#### [Exercise brief]
The whole listing should be retyped word for word, apart from the pictures it holds.

#### [Dataset content]
▼▼▼

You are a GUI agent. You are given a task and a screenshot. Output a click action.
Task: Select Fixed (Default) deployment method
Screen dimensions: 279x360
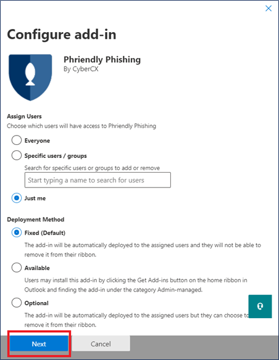(17, 232)
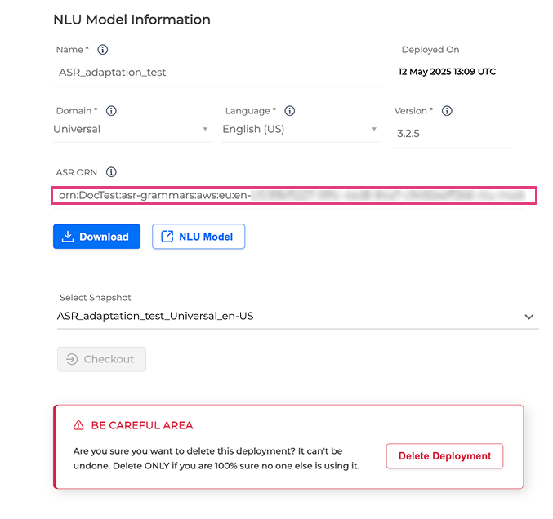Open the Domain dropdown showing Universal

click(132, 129)
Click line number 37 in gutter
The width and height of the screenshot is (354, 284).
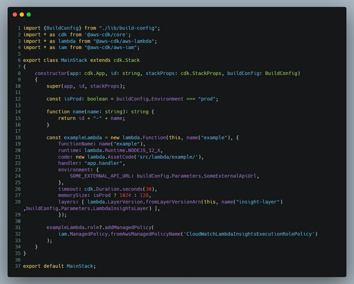tap(18, 266)
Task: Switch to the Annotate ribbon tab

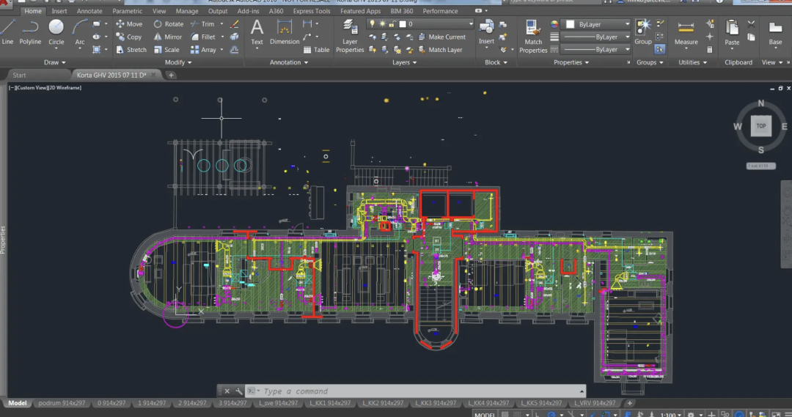Action: coord(89,11)
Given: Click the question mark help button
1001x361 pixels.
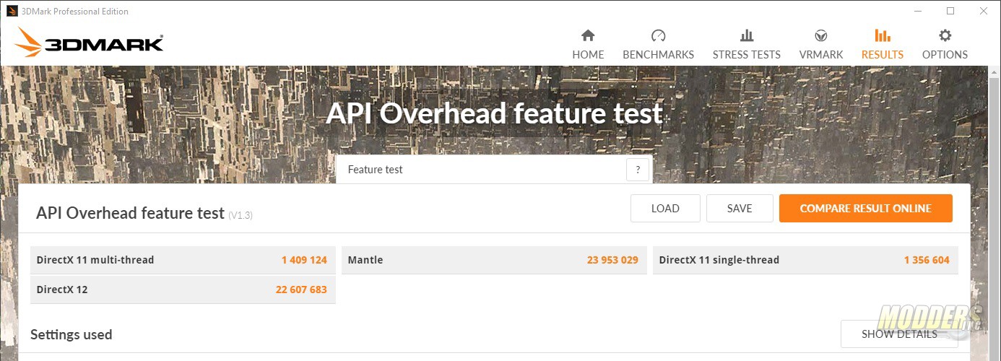Looking at the screenshot, I should (x=638, y=170).
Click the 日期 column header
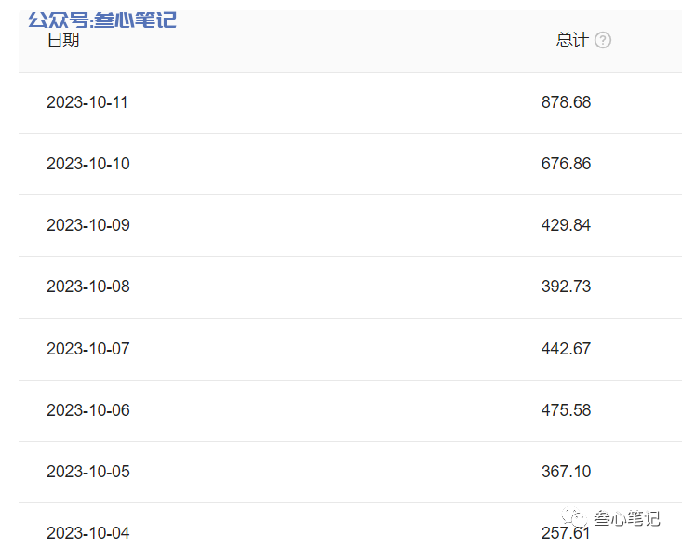 pyautogui.click(x=63, y=40)
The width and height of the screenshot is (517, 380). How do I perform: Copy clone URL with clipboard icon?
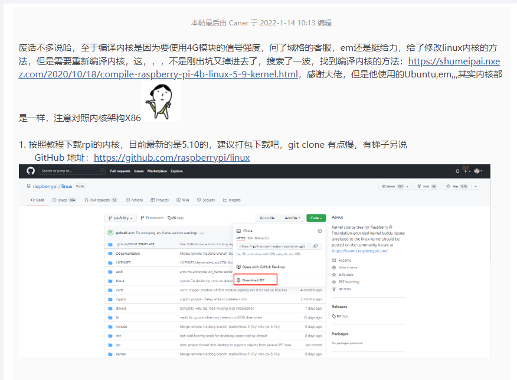pyautogui.click(x=316, y=246)
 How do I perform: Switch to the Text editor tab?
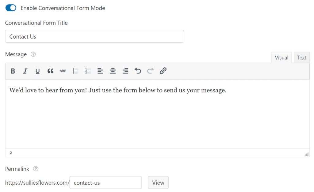pyautogui.click(x=301, y=57)
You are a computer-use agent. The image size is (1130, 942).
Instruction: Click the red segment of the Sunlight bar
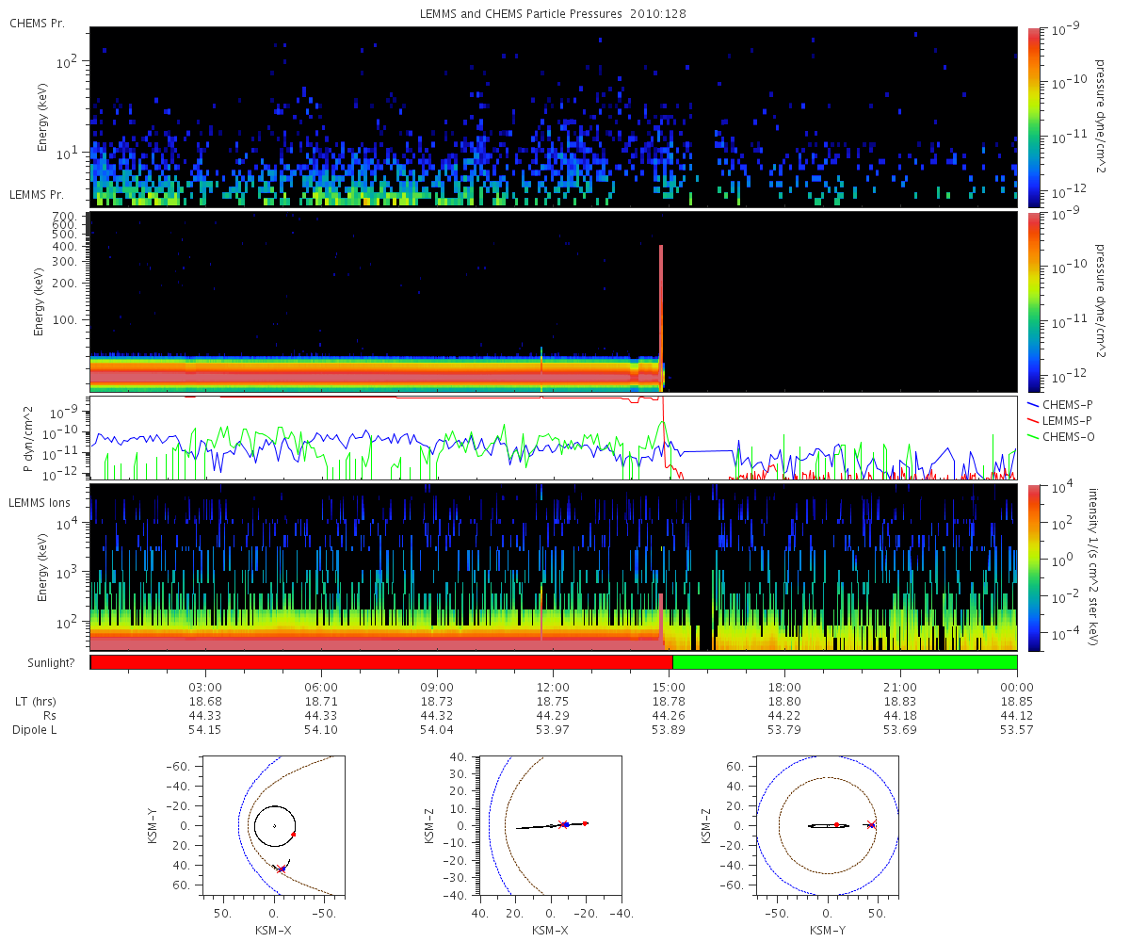[x=381, y=662]
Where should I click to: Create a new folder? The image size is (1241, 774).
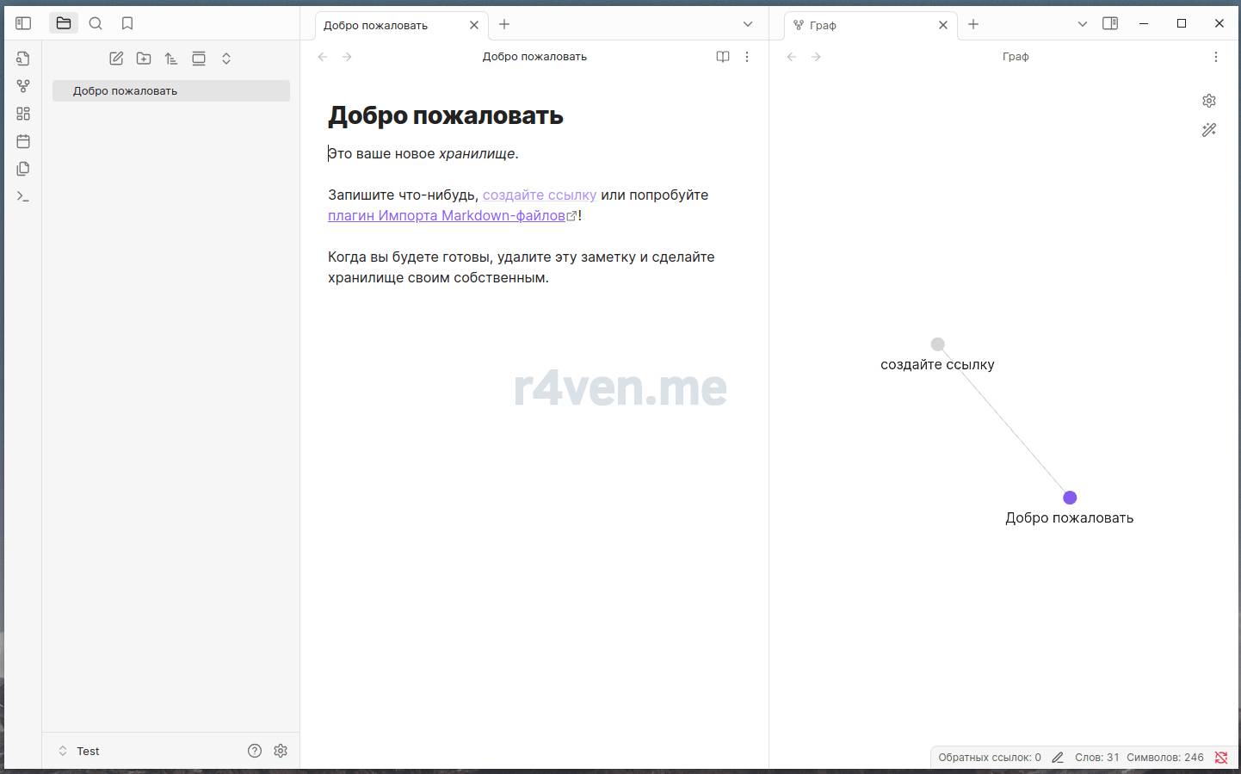point(144,59)
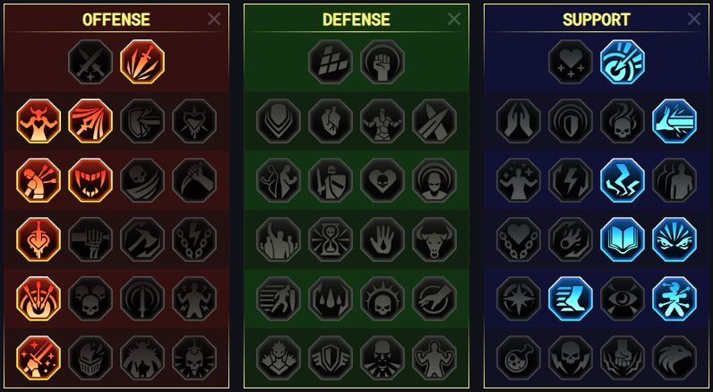
Task: Click the voodoo doll mastery icon
Action: [x=674, y=298]
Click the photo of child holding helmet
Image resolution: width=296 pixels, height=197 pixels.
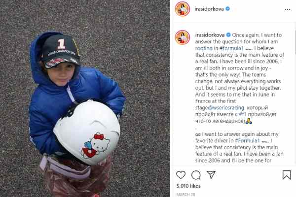pyautogui.click(x=85, y=99)
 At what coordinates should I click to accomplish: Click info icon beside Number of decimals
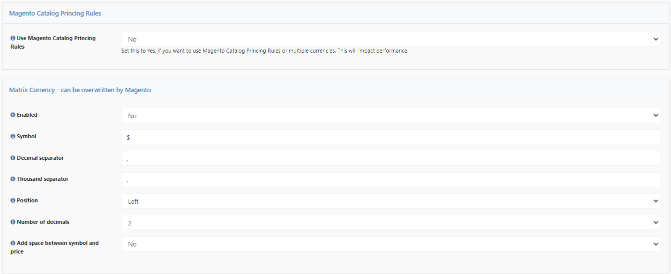coord(13,222)
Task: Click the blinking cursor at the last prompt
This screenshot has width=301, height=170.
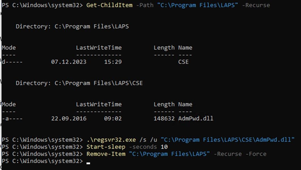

▲▲▲

#### [Task solution]
You are a GUI agent. You are given a task and a screenshot. Output a click action.
Task: Select Fixed (Default) deployment method
Screen dimensions: 279x360
(17, 232)
Open the Domain dropdown showing Universal

click(132, 129)
Click line number 37 in gutter
The width and height of the screenshot is (354, 284).
tap(18, 266)
Task: Switch to the Annotate ribbon tab

Action: coord(89,11)
Given: Click the question mark help button
1001x361 pixels.
Looking at the screenshot, I should (x=638, y=170).
Click the 日期 column header
 pyautogui.click(x=63, y=40)
The width and height of the screenshot is (517, 380). How do I perform: Copy clone URL with clipboard icon?
pyautogui.click(x=316, y=246)
 How do I perform: Switch to the Text editor tab?
pyautogui.click(x=301, y=57)
You are a computer-use agent. The image size is (1130, 942).
Instruction: Click the red segment of the Sunlight bar
[x=381, y=662]
Where should I click to: Create a new folder? The image size is (1241, 774).
point(144,59)
Task: Click the voodoo doll mastery icon
Action: [x=674, y=298]
Click the photo of child holding helmet
Image resolution: width=296 pixels, height=197 pixels.
pyautogui.click(x=85, y=99)
 At what coordinates should I click to accomplish: Click info icon beside Number of decimals
coord(13,222)
Task: Click the blinking cursor at the last prompt
This screenshot has width=301, height=170.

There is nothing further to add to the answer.